Deloitte only established its creative services group Deloitte Digital in 2012. It’s already grown to 7,000 employees and last year booked $2.1 billion in revenues. Other consulting firms have also been manoeuvring to steal away marketing marketshare. Accenture and PwC are making big plays and IBM’s Interactive Experience, which reported $1.9 billion in revenue last year, boosted its digital creative/design offering by scooping up three firms earlier this year.
On the one hand, the arrival of these corporate giants onto the marketing landscape should seem like more bad news: powerful new competition in a market that gets tougher by the day. But in the acquisition of Heat, advertising creatives should also see brighter skies for the future of their profession —evidence that the business world is starting to value creative contributors in ways it never has before.
In the past, creative was viewed as an operating cost in most businesses, but that is changing, said Alicia Hatch, CMO of Deloitte. “Now creatives can actually create value and that pipes it right back into the business model,” she said. “We believe that creativity belongs in the board room. The CEO needs creativity to run a business now. You have to think completely differently.”
Getting into strategic discussions with clients much sooner was the primary reason Heat opted to join Deloitte rather than a traditional marketing company, said Barrett.
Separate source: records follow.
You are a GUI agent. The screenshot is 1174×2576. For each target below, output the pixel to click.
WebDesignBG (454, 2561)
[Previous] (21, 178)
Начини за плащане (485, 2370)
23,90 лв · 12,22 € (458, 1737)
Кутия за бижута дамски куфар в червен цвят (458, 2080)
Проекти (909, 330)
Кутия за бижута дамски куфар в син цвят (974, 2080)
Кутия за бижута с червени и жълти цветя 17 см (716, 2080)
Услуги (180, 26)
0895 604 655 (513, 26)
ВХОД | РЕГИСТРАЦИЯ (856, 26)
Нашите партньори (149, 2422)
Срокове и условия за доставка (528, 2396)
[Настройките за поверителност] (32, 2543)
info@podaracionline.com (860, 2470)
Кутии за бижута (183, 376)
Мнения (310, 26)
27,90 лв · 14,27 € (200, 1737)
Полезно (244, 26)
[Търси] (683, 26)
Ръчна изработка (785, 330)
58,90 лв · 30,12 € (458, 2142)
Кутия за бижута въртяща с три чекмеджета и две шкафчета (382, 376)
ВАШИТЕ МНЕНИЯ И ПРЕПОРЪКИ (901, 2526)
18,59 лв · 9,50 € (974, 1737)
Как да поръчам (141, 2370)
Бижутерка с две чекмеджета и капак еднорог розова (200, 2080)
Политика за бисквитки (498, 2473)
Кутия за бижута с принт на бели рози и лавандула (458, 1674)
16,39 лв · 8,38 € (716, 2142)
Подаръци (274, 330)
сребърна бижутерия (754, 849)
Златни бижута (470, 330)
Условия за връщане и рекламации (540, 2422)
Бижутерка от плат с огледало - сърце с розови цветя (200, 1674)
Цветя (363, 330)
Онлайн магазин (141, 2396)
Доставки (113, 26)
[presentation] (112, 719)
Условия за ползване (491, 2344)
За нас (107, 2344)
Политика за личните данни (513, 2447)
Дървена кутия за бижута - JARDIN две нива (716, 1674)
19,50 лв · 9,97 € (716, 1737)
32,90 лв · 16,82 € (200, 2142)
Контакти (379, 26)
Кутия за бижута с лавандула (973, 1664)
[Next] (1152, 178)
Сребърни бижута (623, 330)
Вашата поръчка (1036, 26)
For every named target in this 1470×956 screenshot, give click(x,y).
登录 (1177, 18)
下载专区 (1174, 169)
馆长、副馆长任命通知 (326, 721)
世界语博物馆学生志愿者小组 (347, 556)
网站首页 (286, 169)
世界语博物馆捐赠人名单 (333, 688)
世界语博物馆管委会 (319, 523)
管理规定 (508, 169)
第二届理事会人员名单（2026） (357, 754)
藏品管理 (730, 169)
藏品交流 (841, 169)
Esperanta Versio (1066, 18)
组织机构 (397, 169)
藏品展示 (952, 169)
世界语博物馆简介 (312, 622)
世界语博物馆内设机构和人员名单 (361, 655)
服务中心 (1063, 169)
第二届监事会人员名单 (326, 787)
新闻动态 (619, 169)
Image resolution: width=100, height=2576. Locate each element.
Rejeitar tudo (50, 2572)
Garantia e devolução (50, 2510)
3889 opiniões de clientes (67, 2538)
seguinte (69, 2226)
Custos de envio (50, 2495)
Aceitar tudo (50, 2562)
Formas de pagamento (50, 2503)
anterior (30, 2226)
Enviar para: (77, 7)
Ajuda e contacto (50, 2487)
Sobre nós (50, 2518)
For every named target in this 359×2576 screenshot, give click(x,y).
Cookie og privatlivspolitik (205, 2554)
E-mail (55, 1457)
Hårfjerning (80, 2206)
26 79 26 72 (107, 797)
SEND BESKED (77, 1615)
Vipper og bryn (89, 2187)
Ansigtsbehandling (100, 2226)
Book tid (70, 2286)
But the interest from Deloitte is also an affirmation of the power of advertising agencies.
“A creative idea can truly, completely transform a category,” said Heat’s Barrett. “We believe in that deeply. That is why creative is such an important part of what we are doing going forward. It is not just about strategic excellence. It is not just about operational chops. It is about being able to capture the imagination of the consumer.”
Barrett said he’s seeing a lot of creative agencies trying to improve their strategic capabilities in an attempt to match up against the consulting houses. Heat tried it and he expects the ad companies to make more moves in that direction as consulting firms boost their creative credentials. “Can the management consulting firms turn into marketing firms faster than marketing firms can turn into consulting,” he said. Heat bet on the consulting firms winning the race. “I say this with respect: [advertising companies] have built entire structures that are essentially manufacturing plants for specific things… It is always difficult to change the business you are in.
“WPP has seven different billion-dollar brands [it’s actually nine now]. It is difficult if you are employed at one of those brands and people say you should be in a different business and should do things different. ‘You should put a billion dollars at risk, maybe it will work and maybe it won’t.’”
The uncertainty, speed and complexity across all business today means most business models must also evolve, and that requires creative input, said Hatch.
“When you bring creatives into it, they see the intangible value that the economists might not see,” she said. “We have to move from product-centric brands to customer-centric brands.” But what exactly a customer-centric brand looks like today is still being determined. “That is what the creatives are delivering. That is still just now being uncovered.”
The reality is that, in the short term, the content challenge is unlikely to go away any time soon, and agencies will struggle to keep up and adjust.
More changes are coming, giants may tumble only to be replaced by other giants, and the price of the work that typified creative agency life for so long still needs to be reset in a radically different market. But after years, decades even, of being left out of all the important client decisions and uninvited to all the important meetings, creative thinkers and their agencies may at long last find themselves increasingly called to the table—valued for their unique perspectives and the power and potential of their imaginations. If this is where the market is headed, maybe it’s not so bad for the creative industry after all.